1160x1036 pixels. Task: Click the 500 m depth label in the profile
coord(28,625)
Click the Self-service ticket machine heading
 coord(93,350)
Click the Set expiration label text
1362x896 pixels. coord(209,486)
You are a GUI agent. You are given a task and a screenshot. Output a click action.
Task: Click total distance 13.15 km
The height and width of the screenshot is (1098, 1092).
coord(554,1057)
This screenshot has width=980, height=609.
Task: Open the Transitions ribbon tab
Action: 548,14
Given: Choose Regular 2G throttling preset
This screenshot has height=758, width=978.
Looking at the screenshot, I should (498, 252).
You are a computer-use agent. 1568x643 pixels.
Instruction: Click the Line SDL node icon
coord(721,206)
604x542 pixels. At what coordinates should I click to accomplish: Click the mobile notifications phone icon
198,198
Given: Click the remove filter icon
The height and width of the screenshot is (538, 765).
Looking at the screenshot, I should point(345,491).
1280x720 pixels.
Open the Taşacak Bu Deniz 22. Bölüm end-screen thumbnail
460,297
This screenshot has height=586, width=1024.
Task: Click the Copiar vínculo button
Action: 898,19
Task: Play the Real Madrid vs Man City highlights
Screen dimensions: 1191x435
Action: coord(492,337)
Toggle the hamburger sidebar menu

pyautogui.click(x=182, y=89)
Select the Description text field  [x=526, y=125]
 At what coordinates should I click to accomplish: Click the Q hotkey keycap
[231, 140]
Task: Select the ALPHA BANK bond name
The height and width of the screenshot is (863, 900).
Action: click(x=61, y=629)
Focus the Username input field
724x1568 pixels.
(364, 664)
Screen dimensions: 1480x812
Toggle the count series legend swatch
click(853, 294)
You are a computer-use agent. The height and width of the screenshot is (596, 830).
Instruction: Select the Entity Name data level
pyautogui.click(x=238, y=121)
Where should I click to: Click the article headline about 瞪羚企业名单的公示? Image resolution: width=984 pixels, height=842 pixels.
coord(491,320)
☆ ☆ ☆
• ACTIVITY
Reproduce the full set of entries above exactly, without dropping a line.

• FINISHED TASK
1160x1036 pixels. Task: Click the 500 m depth label in the profile
coord(28,625)
Click the Self-service ticket machine heading
 coord(93,350)
Click the Set expiration label text
1362x896 pixels. coord(209,486)
You are a GUI agent. You are given a task and a screenshot. Output a click action.
Task: Click total distance 13.15 km
The height and width of the screenshot is (1098, 1092).
coord(554,1057)
This screenshot has width=980, height=609.
Task: Open the Transitions ribbon tab
Action: 548,14
Given: Choose Regular 2G throttling preset
This screenshot has height=758, width=978.
Looking at the screenshot, I should (498, 252).
You are a computer-use agent. 1568x643 pixels.
Instruction: Click the Line SDL node icon
coord(721,206)
604x542 pixels. At what coordinates should I click to accomplish: Click the mobile notifications phone icon
198,198
Given: Click the remove filter icon
The height and width of the screenshot is (538, 765).
Looking at the screenshot, I should point(345,491).
1280x720 pixels.
Open the Taşacak Bu Deniz 22. Bölüm end-screen thumbnail
460,297
This screenshot has height=586, width=1024.
Task: Click the Copiar vínculo button
Action: 898,19
Task: Play the Real Madrid vs Man City highlights
Screen dimensions: 1191x435
Action: coord(492,337)
Toggle the hamburger sidebar menu

pyautogui.click(x=182, y=89)
Select the Description text field  [x=526, y=125]
 At what coordinates should I click to accomplish: Click the Q hotkey keycap
[231, 140]
Task: Select the ALPHA BANK bond name
The height and width of the screenshot is (863, 900).
Action: click(x=61, y=629)
Focus the Username input field
724x1568 pixels.
(364, 664)
Screen dimensions: 1480x812
Toggle the count series legend swatch
click(853, 294)
You are a computer-use agent. The height and width of the screenshot is (596, 830).
Instruction: Select the Entity Name data level
pyautogui.click(x=238, y=121)
Where should I click to: Click the article headline about 瞪羚企业名单的公示? Image resolution: width=984 pixels, height=842 pixels.
coord(491,320)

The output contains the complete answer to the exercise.